Sometime around 1993, Boyd Graham and I were sitting around my place when I said to him something like, "Ya know, we really oughta write something for ourselves to perform." I didn't really mean it, but I sort of did.
I didn't give it much thought but a light turned on in Boyd's head. He knew this could be a show to which we could bring the “kitchen sink” and let loose, entirely. Aside from lyric writing, he'd be free to display his theatricality and unending inventiveness. Like "Eating Raoul" (but more so), which we had written previously, I would write in every possible genre. And between the two of us, we'd play just about every person (plus a few animals) who had ever lived.
The reason for this rather large canvas was the subject matter: the entire history of the universe from The Big Bang to the present day.
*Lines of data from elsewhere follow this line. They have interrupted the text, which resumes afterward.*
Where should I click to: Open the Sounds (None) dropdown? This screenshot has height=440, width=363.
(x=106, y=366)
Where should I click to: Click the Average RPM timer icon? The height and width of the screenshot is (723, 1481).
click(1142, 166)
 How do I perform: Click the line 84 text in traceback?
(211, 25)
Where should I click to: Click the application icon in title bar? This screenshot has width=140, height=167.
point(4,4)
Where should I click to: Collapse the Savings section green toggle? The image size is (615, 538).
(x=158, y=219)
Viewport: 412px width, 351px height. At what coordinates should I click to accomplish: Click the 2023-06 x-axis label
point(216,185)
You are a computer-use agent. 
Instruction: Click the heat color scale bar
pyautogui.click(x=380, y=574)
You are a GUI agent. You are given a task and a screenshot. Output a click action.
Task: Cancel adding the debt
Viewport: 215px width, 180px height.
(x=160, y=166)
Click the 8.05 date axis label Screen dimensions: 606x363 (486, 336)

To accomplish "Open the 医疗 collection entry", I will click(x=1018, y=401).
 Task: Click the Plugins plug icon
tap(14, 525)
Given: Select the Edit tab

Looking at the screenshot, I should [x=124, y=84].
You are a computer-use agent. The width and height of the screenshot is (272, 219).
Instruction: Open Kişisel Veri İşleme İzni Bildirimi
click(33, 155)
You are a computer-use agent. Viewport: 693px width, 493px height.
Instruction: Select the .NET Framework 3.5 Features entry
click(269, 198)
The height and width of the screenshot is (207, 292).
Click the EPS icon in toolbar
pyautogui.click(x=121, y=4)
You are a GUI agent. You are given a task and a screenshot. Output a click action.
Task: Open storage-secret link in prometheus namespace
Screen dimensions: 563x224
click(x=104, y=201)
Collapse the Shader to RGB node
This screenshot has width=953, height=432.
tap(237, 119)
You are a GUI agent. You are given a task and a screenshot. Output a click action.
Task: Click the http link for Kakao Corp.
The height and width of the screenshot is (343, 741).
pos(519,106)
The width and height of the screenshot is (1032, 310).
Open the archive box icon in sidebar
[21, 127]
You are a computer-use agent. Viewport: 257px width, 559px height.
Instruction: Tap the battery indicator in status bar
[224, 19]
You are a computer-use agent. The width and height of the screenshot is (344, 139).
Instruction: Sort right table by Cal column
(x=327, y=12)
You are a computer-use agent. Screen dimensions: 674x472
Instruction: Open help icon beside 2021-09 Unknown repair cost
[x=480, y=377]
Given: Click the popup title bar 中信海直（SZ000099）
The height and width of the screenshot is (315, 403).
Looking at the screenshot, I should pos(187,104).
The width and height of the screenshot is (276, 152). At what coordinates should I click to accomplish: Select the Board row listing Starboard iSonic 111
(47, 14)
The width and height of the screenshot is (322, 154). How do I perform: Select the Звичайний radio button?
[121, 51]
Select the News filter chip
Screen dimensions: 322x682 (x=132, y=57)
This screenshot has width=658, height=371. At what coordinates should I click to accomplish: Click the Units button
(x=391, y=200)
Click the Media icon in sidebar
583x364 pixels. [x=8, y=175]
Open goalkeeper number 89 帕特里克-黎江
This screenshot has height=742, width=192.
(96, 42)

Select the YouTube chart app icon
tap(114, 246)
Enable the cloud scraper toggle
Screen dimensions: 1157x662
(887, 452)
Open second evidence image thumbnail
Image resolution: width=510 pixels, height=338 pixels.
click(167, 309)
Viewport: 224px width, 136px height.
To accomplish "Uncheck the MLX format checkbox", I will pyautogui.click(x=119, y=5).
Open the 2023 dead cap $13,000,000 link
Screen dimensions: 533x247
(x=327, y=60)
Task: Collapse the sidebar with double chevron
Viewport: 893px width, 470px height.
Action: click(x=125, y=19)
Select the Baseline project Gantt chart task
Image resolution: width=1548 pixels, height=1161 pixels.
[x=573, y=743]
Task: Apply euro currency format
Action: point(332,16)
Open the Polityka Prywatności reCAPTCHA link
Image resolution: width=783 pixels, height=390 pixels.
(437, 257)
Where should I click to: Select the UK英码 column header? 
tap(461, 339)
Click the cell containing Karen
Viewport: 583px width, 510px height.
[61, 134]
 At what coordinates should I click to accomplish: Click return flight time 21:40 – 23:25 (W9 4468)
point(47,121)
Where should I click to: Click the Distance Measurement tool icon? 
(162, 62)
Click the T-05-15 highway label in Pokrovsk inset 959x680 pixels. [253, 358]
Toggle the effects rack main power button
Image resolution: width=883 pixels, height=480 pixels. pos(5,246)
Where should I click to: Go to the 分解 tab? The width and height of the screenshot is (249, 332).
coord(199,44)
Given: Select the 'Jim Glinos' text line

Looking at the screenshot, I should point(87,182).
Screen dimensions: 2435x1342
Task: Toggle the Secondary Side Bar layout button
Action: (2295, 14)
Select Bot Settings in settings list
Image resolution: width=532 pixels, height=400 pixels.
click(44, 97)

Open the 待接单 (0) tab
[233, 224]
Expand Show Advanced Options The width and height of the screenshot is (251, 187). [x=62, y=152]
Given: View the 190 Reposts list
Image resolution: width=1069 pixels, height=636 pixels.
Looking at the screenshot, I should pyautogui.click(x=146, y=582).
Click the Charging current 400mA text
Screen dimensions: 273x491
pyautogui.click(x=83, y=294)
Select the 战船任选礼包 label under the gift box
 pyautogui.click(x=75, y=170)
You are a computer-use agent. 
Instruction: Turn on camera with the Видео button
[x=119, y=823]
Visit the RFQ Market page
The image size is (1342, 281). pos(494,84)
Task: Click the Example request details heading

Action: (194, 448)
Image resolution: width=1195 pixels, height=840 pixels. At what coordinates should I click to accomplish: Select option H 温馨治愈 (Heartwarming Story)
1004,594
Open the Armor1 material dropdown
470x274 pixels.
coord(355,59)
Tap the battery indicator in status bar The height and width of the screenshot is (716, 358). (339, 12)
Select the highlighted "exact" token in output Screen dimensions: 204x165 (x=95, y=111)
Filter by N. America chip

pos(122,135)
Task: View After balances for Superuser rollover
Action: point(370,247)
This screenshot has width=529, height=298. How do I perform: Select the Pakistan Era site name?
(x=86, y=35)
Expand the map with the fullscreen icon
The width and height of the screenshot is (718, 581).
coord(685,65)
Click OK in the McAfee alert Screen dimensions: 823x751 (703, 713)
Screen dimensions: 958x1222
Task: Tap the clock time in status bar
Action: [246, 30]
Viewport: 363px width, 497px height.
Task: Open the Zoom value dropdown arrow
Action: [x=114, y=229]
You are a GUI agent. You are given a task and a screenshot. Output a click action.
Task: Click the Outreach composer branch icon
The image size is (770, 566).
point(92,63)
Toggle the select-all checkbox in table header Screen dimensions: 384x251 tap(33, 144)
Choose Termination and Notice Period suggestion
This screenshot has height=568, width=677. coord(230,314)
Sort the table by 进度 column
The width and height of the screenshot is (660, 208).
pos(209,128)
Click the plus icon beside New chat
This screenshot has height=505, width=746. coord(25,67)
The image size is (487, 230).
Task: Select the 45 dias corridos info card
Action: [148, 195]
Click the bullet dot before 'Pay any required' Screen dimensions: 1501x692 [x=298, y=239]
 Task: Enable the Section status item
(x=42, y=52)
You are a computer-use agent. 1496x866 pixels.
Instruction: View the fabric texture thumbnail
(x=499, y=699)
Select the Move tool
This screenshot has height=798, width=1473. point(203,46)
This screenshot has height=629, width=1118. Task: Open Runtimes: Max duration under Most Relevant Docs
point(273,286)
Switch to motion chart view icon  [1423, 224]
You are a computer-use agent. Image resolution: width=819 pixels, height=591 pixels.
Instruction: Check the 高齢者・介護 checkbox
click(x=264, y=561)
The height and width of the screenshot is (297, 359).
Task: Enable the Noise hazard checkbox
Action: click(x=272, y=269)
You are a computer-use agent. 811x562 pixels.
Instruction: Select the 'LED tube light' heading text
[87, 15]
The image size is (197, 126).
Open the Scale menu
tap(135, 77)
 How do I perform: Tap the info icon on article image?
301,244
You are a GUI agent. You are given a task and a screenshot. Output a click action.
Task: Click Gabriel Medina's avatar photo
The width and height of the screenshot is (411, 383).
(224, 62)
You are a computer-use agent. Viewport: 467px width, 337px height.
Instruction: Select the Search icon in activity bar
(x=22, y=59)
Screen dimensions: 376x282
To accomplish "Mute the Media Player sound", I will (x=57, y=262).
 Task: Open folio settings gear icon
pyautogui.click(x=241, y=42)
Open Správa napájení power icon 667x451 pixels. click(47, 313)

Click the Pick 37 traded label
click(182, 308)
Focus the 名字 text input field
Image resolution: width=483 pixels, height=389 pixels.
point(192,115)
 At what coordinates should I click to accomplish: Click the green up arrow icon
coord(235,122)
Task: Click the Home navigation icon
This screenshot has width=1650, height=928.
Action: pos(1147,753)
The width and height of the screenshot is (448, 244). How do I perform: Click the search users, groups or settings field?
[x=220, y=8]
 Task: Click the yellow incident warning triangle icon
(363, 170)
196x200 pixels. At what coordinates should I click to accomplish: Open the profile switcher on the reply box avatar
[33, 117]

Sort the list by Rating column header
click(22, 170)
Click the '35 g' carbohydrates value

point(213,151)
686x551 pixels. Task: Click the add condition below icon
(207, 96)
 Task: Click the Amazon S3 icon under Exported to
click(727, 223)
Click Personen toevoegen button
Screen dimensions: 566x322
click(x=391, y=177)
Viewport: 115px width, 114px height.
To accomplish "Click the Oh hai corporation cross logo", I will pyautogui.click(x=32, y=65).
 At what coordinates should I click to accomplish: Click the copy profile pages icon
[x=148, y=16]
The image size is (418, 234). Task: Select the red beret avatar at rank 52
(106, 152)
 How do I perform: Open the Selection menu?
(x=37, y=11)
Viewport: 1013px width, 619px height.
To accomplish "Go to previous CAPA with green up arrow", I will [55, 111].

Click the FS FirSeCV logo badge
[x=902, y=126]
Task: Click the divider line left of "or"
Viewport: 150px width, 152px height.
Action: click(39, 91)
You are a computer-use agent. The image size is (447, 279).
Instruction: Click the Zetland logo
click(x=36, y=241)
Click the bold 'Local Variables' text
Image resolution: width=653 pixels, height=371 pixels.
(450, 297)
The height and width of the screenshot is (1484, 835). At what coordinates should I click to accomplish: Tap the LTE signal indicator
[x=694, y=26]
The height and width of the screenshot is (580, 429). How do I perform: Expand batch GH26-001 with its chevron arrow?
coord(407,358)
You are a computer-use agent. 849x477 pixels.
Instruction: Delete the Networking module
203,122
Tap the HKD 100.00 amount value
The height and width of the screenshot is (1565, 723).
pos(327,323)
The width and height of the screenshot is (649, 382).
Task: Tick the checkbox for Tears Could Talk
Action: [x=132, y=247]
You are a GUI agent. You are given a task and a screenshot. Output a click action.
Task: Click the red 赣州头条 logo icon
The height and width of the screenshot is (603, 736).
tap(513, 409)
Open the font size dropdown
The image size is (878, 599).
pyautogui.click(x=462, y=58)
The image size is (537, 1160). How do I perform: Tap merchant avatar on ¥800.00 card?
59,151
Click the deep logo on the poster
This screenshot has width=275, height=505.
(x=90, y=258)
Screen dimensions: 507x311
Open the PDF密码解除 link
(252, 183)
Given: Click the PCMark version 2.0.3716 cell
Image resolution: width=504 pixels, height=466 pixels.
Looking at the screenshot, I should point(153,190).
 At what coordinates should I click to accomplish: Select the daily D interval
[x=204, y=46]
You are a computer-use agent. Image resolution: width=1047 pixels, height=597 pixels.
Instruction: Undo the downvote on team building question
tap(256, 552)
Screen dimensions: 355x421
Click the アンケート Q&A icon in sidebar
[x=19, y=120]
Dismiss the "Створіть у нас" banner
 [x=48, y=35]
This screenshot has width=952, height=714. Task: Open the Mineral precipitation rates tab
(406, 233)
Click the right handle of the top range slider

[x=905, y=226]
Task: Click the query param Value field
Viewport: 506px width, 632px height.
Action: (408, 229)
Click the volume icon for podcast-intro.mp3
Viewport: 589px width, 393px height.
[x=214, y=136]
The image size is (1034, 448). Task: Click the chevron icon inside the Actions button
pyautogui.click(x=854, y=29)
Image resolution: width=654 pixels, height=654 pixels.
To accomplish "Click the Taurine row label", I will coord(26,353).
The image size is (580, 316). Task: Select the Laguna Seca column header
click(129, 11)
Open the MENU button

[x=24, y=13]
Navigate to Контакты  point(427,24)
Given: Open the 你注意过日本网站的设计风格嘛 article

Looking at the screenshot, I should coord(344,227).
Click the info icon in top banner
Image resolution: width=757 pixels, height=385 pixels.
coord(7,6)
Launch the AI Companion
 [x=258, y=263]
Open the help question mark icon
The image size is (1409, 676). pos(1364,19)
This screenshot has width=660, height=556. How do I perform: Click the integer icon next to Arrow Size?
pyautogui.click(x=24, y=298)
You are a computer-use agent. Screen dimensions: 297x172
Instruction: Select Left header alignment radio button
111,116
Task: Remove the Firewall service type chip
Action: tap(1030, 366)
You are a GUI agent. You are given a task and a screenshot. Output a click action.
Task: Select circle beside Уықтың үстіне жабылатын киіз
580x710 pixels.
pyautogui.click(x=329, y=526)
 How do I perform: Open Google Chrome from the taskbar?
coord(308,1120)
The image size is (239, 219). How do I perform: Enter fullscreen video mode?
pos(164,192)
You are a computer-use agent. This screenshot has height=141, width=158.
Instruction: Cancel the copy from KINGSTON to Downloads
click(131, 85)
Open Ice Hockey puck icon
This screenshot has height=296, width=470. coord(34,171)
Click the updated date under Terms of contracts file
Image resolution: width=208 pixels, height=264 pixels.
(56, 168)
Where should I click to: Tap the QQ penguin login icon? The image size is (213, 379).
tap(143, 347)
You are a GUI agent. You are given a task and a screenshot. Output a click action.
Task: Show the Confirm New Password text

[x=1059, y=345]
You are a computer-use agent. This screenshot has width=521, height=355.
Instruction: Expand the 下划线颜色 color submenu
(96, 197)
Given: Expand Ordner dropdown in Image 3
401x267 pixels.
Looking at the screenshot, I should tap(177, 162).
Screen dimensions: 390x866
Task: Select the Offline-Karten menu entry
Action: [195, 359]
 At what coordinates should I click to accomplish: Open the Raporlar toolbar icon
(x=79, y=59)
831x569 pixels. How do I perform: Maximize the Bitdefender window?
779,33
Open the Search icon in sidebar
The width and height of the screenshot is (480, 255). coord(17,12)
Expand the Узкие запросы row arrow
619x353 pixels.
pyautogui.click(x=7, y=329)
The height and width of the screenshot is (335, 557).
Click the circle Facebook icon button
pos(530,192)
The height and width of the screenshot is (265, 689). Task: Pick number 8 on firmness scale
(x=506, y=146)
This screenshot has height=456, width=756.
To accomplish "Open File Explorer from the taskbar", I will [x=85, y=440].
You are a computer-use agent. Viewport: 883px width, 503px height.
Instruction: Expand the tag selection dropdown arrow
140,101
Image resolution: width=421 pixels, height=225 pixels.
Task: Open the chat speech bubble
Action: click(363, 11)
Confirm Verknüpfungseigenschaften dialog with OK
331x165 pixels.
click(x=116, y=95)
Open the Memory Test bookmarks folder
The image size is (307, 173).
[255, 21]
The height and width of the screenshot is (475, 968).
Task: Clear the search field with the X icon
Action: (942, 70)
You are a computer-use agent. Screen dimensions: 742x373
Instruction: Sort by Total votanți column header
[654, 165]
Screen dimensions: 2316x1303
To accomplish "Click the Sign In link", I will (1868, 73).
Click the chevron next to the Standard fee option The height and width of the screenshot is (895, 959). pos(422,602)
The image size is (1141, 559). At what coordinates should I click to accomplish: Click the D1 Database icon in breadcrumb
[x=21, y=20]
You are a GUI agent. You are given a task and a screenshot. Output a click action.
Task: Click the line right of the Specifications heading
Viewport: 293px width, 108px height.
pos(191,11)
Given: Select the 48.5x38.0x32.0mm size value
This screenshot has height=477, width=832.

The conceit of the show is as follows: Boyd Graham and Jed Feuer, lyricist, composer, respectively, hope to lure investors (that's you, the audience) into backing their new musical, "The Big Bang," which acts out the entire history of recorded time. The production they envision will feature a cast of hundreds, costumes by the thousands and 302 prosthetic devices. Its twelve hour length, which will take up four of your evenings, is budgeted at $83.5 million.
But for the moment, the team of Feuer & Graham is a little cash-strapped, so they're forced to act out this backer's audition by themselves in the living room of a borrowed apartment in Manhattan. As a result, they're forced to improvise everything: costumes/sets/props, (using anything, perhaps we should say just about everything, in this borrowed apt.) they can lay their hands on. Their old pal, Albert, is the pianist.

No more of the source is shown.